=== Consignes ===
**A.** Répondez brièvement à ces questions sur l'article :
(i) Pendant quelles années est-elle absente des ondes ?
(ii) Combien d'Ateliers de création radiophonique produit-elle dans les années 90 ?
(iii) Quel prix l'émission sur Lavaur a-t-elle reçu ?
**B.** Relevez chaque ligne qui contient le mot « image ». Les majuscules et minuscules comptent.

=== Article ===
==========

Une troisième étape de son travail pour la radio se situe entre 1981 et 1991. Durant cette décennie, elle ne produit plus d’émissions pour Nuits magnétiques. Ses contributions se diversifient et s’interrompent pendant de longues périodes.
Il y a d’abord un blanc de trois ans. Elle est absente des ondes entre 1981 et 1984. Ce qui correspond à la première époque de ses voyages en Asie. Elle revient à la radio en 1984, mais disparaît de nouveau en 1985 et en 1987. Elle travaille alors pour des émissions comme L’Échappée belle, La Matinée des autres ou Perspectives scientifiques. Elle évoque dans celles-ci des régions du Québec, s’intéresse à l’amiante, aux écrivains voyageurs ou à l’alpinisme. On est dans une autre sphère que précédemment, plus documentaire, moins expérimentale.
Parallèlement à cela, elle participe à la création de fictions radiophoniques : La Grande Revue gothique [15] (avec Alfredo Arias), l’adaptation pour la radio de son roman Mersonne ne m’aime [16], un journal de voyage dans le nord du Canada, Voyage au pays des esprits, du vent et des étendues sauvages [17], ainsi qu’une adaptation pour la radio d’une nouvelle d’Oscar Wilde [18].
Quatrième étape : dans les années 90, elle revient vers la radio de création, produit quatre Nuits magnétiques, ainsi que trois Ateliers de création radiophonique.
Quand elle est productrice pour Nuits magnétiques, il s’agit toujours d’une émission unique (deux dans un cas) et non d’une série comme lors des débuts de l’émission. Ces productions ont toujours un référent initial géographique. C’est le cas pour « Rue des nostalgies » sur la rue des Rosiers, le quartier du Marais et le souvenir d’un monde perdu lié au judaïsme, ou pour le reportage intitulé « Bouvard et Pécuchet », sur le quartier du canal Saint-Martin. Elle produit ensuite en 1992, toujours pour Nuits magnétiques, deux émissions sur Monte-Carlo, originales car tournant le dos à toute approche touristique, riches en entretiens avec les personnes ordinaires qui y habitent et en réflexions sur le côté excentré, marginal de la principauté. Sa dernière contribution à Nuits magnétiques est en 1997, deux ans avant la fin de cette émission, une production en deux volets avec Colette Fellous sur le vêtement dans le monde.
On la retrouve pendant la même période, productrice de trois Ateliers de création radiophonique : « Jours d’hiver à Berlin » (1992) ; « Jours d’été à Lavaur » (1996) et « Kyoto, vert mousse » (1998). Chaque fois, l’ancrage de l’émission est géographique mais celui-ci ne constitue qu’un point de départ ou un prétexte. Dans l’émission sur Berlin il est longuement question de la Shoah et du souvenir de la seconde guerre mondiale, tout comme de la chute du mur et de simples questions d’urbanisme. Le reportage sur Lavaur, village de Dordogne, est un « essai radiophonique », une enquête autobiographique sur le village où elle a vécu sous une fausse identité pendant la seconde guerre mondiale, quand sa famille devait se cacher parce qu’elle était juive. Cette émission a reçu le prix de la SCAM. De même le reportage sur Kyoto ne porte pas seulement sur cette ville mais également sur l’architecture et l’art japonais.

==========

=== Lignes ===
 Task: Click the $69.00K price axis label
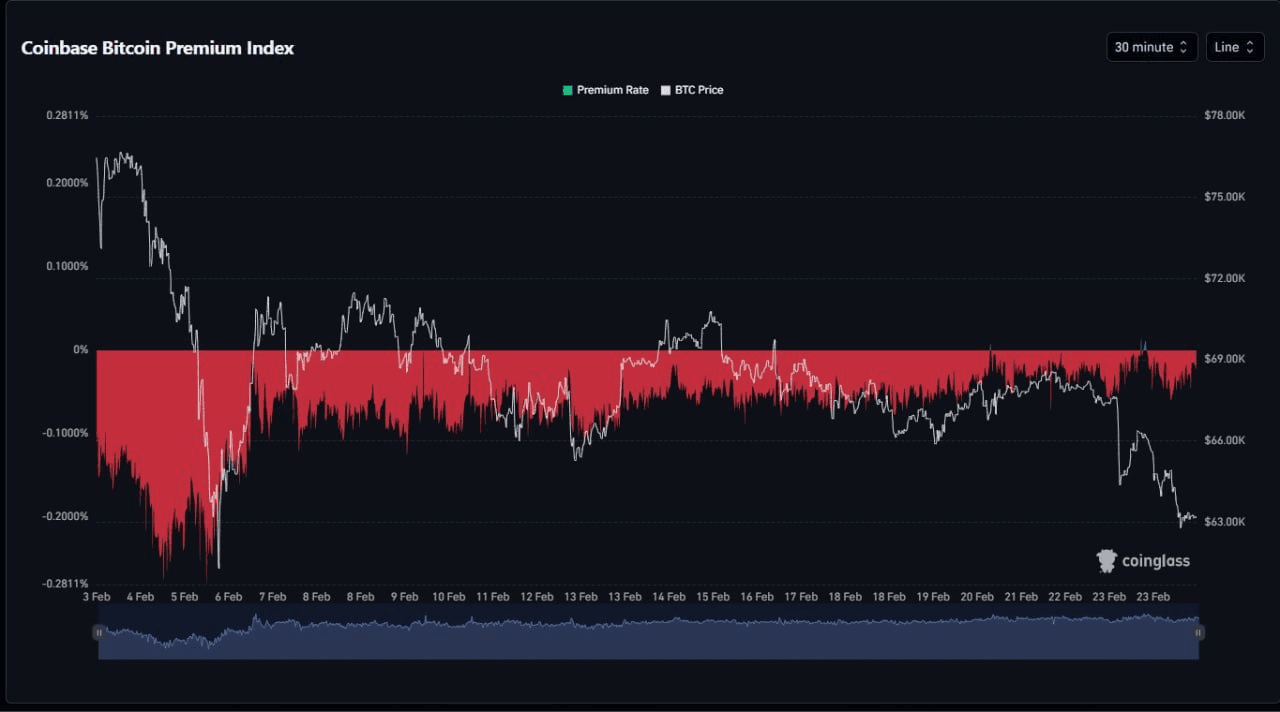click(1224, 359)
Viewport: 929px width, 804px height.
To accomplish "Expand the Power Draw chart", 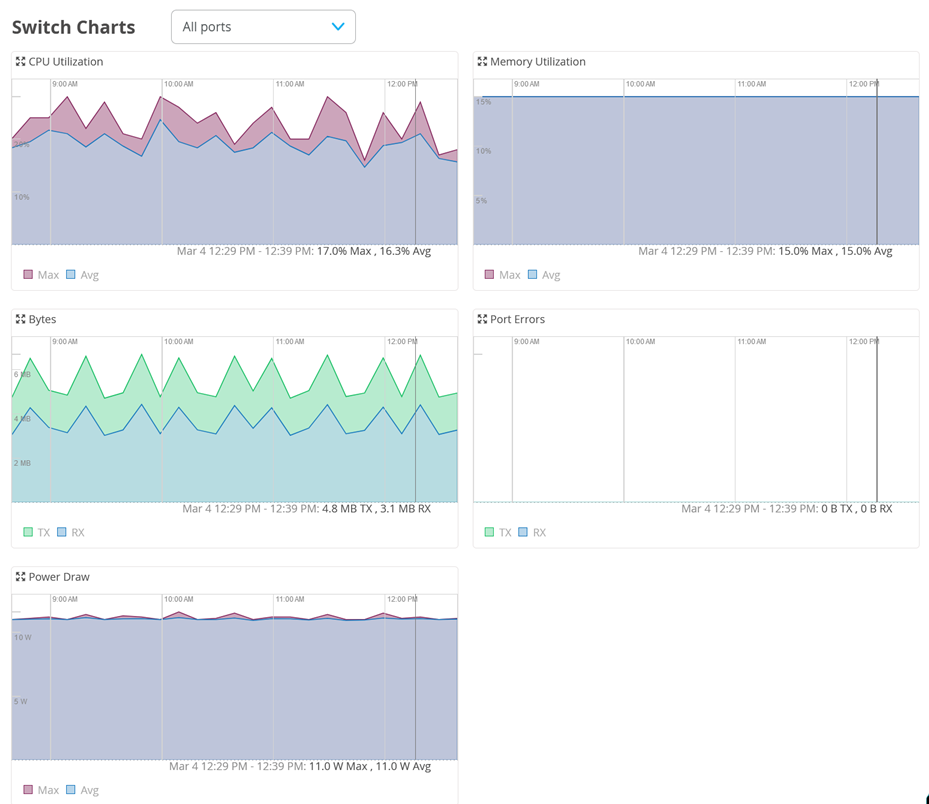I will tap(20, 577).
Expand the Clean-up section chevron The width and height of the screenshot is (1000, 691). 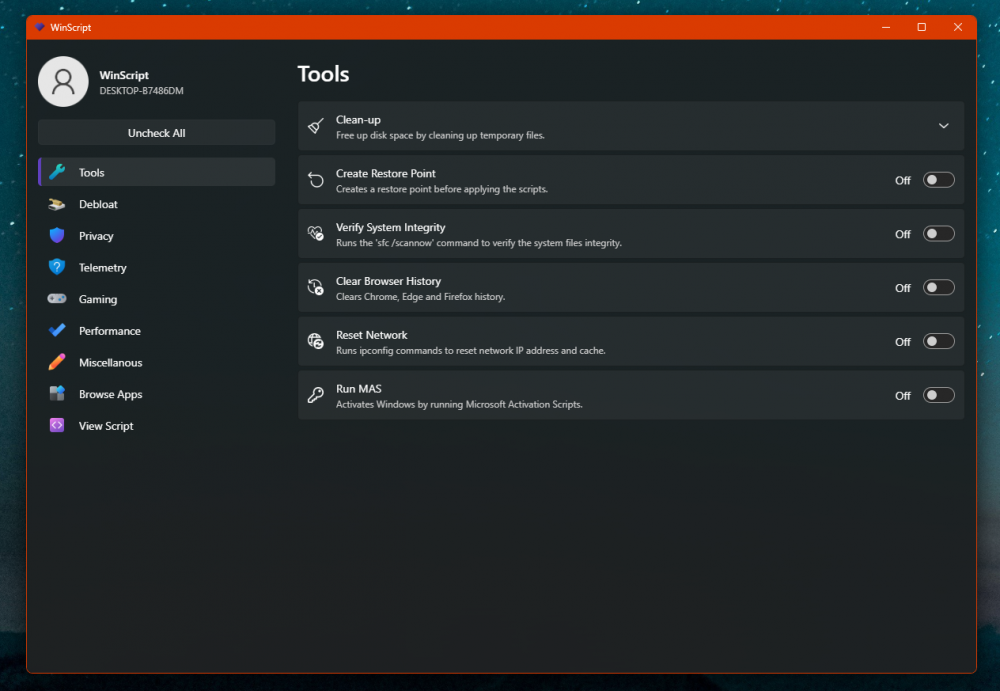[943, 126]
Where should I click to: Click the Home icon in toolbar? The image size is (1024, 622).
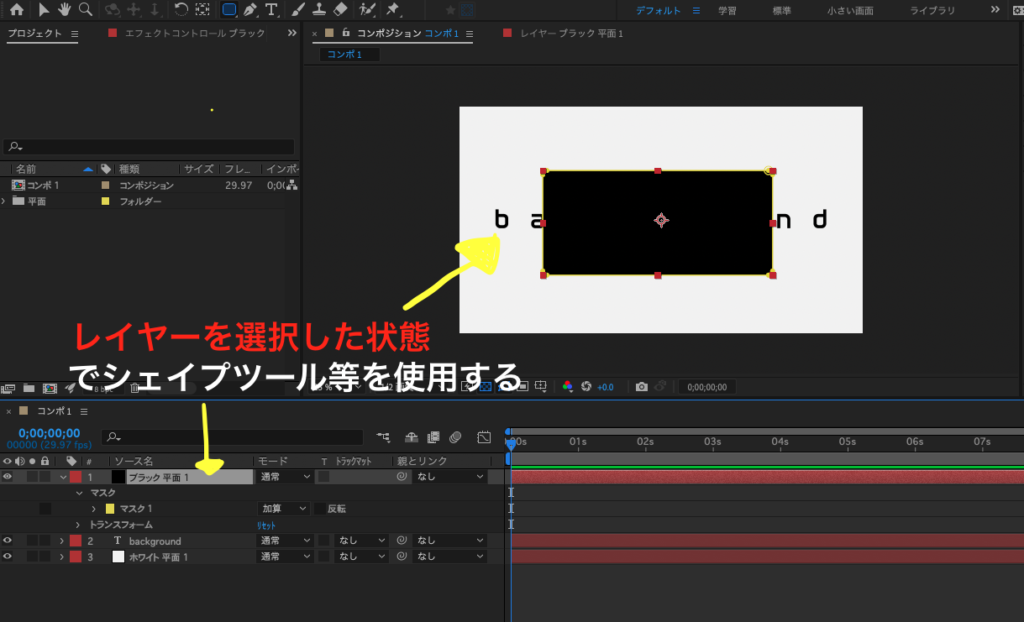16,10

==========

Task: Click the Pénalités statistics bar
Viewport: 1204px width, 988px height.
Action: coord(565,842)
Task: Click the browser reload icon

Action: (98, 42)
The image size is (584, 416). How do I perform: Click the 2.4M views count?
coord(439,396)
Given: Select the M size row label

==========

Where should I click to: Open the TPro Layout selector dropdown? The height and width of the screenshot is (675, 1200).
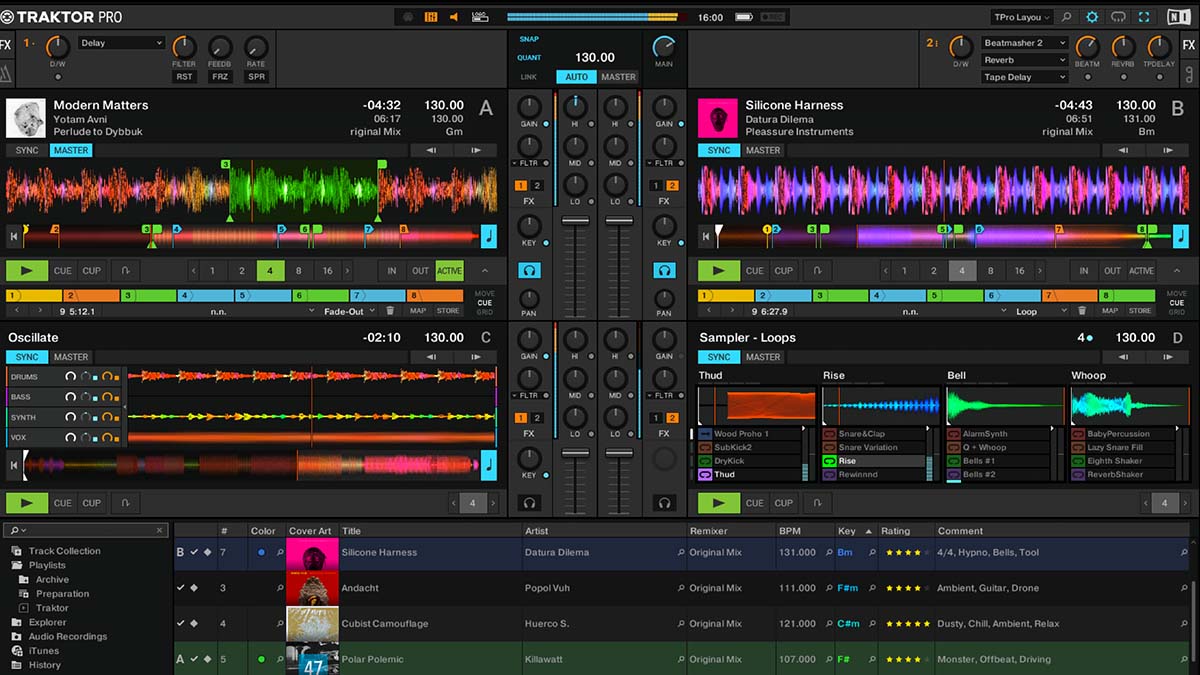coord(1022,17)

==========

=== Corrigés ===
**A.**
(i) De 1981 à 1984.
(ii) Trois.
(iii) Le prix de la SCAM.

**B.**
Where should I click to: Click the Home icon in toolbar? The image size is (1024, 622).
The image size is (584, 416). How do I perform: Click the 2.4M views count?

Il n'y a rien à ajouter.